Source data ::
──────
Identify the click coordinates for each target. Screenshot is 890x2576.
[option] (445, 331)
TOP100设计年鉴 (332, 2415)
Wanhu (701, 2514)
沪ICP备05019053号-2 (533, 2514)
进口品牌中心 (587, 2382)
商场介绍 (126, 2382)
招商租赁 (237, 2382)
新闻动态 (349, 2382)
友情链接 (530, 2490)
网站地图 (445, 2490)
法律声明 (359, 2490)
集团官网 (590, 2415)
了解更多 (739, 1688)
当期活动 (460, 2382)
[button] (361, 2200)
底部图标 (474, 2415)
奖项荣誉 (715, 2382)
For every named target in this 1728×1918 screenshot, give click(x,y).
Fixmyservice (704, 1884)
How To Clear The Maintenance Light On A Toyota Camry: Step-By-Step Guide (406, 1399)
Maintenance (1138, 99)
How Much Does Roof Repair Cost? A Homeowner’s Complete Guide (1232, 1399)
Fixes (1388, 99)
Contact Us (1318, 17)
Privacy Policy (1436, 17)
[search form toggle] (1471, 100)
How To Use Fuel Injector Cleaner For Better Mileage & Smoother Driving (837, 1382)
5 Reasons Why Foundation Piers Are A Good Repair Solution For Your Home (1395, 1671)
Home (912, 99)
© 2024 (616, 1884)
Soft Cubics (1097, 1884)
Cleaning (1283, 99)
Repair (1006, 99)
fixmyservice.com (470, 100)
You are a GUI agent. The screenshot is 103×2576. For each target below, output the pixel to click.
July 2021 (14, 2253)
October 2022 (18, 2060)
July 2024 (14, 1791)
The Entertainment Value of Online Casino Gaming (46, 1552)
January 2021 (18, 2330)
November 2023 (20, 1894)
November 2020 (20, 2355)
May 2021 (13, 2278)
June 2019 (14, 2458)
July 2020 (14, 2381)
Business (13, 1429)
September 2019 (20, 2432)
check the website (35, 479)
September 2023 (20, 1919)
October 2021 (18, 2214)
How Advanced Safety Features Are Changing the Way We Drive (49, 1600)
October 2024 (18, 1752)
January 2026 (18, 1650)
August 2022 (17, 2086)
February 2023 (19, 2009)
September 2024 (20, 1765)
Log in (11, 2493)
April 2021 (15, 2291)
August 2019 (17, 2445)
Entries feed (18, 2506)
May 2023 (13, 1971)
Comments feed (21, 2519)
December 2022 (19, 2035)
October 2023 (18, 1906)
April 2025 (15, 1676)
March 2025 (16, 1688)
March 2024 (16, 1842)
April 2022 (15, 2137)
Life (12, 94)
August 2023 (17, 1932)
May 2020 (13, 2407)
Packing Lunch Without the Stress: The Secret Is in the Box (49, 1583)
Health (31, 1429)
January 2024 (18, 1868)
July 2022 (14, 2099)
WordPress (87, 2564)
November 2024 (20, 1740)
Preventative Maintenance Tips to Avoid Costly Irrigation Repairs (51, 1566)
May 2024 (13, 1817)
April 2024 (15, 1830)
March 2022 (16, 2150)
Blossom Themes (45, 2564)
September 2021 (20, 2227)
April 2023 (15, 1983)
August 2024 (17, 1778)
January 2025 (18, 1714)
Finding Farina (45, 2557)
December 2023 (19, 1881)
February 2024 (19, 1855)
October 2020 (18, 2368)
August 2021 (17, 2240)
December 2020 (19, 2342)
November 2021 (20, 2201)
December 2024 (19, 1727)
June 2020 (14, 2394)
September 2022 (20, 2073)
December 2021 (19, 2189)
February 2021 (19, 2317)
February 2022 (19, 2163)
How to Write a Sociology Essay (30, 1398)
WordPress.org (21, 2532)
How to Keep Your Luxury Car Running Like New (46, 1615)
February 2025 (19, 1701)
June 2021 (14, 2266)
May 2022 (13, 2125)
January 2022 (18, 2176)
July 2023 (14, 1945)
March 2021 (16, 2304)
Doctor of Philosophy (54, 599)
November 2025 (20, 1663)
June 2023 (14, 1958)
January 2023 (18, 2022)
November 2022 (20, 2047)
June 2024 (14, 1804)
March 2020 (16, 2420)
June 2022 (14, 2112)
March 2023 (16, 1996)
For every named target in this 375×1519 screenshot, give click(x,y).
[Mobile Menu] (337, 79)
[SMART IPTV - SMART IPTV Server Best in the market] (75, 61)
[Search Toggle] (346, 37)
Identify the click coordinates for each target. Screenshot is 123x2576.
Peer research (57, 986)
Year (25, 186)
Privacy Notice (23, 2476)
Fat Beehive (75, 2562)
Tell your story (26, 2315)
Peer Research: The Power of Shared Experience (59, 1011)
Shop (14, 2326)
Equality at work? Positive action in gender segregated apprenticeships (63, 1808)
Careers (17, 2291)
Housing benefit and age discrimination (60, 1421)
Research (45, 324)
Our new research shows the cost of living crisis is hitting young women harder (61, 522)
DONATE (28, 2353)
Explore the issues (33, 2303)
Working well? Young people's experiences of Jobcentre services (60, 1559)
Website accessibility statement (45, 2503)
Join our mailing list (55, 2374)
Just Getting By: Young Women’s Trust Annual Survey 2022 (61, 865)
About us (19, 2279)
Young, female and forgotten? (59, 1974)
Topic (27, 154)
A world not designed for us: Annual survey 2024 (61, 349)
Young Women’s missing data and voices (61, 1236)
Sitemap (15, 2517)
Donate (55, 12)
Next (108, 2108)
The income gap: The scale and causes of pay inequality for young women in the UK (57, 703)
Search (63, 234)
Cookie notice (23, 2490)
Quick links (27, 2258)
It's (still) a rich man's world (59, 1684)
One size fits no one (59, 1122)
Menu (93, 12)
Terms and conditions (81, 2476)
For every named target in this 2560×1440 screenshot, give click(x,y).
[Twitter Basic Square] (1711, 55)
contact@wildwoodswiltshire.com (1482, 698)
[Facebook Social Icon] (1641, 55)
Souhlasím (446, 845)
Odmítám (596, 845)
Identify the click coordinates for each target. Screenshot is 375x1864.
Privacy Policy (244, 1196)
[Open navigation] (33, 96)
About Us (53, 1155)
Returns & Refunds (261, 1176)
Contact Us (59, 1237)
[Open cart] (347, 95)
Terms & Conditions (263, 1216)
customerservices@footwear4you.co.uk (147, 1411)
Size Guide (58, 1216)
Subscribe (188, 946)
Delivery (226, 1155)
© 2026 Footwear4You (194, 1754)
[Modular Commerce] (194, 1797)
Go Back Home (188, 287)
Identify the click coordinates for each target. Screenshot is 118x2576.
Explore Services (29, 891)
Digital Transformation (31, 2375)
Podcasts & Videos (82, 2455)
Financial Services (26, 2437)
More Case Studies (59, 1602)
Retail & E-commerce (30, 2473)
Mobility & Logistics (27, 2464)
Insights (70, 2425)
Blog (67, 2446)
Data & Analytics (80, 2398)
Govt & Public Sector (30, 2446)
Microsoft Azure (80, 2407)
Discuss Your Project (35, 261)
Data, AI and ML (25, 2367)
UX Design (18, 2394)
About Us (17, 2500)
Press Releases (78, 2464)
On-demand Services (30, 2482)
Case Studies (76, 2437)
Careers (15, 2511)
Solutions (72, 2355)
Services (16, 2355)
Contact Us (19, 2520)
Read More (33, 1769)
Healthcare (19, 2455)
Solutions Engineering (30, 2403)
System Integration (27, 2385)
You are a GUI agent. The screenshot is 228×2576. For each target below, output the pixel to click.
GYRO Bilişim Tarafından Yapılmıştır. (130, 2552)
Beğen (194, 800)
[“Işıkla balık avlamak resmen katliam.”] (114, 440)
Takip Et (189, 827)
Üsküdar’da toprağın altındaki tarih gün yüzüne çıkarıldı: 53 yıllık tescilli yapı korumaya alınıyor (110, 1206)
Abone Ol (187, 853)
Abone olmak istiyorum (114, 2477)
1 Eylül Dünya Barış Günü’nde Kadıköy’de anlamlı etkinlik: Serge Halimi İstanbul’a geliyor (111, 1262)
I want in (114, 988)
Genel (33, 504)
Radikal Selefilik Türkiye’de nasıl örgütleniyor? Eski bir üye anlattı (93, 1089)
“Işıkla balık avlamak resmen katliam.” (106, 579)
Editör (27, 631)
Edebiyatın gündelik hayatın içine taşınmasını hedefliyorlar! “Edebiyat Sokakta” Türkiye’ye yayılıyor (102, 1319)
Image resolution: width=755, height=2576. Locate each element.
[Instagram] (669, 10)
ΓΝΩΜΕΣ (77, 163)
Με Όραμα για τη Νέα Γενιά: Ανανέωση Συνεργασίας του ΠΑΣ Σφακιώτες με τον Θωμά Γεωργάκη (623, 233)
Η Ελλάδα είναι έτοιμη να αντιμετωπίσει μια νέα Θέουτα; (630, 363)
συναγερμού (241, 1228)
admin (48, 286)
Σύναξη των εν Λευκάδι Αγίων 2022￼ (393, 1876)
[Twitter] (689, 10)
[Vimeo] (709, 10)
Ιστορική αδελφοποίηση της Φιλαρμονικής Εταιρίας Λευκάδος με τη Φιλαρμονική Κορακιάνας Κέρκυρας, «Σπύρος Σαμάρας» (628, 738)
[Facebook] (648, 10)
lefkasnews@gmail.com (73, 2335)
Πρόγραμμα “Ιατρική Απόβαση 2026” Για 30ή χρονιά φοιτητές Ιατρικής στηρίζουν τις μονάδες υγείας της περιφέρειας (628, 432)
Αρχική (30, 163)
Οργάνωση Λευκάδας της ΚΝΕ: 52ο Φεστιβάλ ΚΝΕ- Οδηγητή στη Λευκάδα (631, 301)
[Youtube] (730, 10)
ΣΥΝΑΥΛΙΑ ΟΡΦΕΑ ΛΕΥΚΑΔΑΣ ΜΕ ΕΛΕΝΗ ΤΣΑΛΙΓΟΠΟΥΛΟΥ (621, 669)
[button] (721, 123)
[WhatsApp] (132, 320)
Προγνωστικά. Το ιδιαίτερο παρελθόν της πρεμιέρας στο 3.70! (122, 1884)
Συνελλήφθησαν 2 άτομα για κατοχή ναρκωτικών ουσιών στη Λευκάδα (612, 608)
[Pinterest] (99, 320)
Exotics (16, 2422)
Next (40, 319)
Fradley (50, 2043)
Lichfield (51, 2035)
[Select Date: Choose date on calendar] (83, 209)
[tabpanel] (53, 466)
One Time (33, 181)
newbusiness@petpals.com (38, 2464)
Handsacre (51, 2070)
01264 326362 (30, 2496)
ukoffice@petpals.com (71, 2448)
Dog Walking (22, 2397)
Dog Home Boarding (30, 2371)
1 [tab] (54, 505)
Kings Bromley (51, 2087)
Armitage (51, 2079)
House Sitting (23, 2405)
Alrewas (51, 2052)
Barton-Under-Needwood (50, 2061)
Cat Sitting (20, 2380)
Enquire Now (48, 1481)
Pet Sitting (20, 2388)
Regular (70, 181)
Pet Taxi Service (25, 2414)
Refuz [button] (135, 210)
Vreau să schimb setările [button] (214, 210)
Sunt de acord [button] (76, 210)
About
──────
Instructions for the task ::
In the entries above, find the line with "Wanhu (701, 2514)" and the line with "奖项荣誉 (715, 2382)", then set down exactly those two and every line between them, nothing else.

Task solution ::
Wanhu (701, 2514)
沪ICP备05019053号-2 (533, 2514)
进口品牌中心 (587, 2382)
商场介绍 (126, 2382)
招商租赁 (237, 2382)
新闻动态 (349, 2382)
友情链接 (530, 2490)
网站地图 (445, 2490)
法律声明 (359, 2490)
集团官网 (590, 2415)
了解更多 (739, 1688)
当期活动 (460, 2382)
[button] (361, 2200)
底部图标 (474, 2415)
奖项荣誉 (715, 2382)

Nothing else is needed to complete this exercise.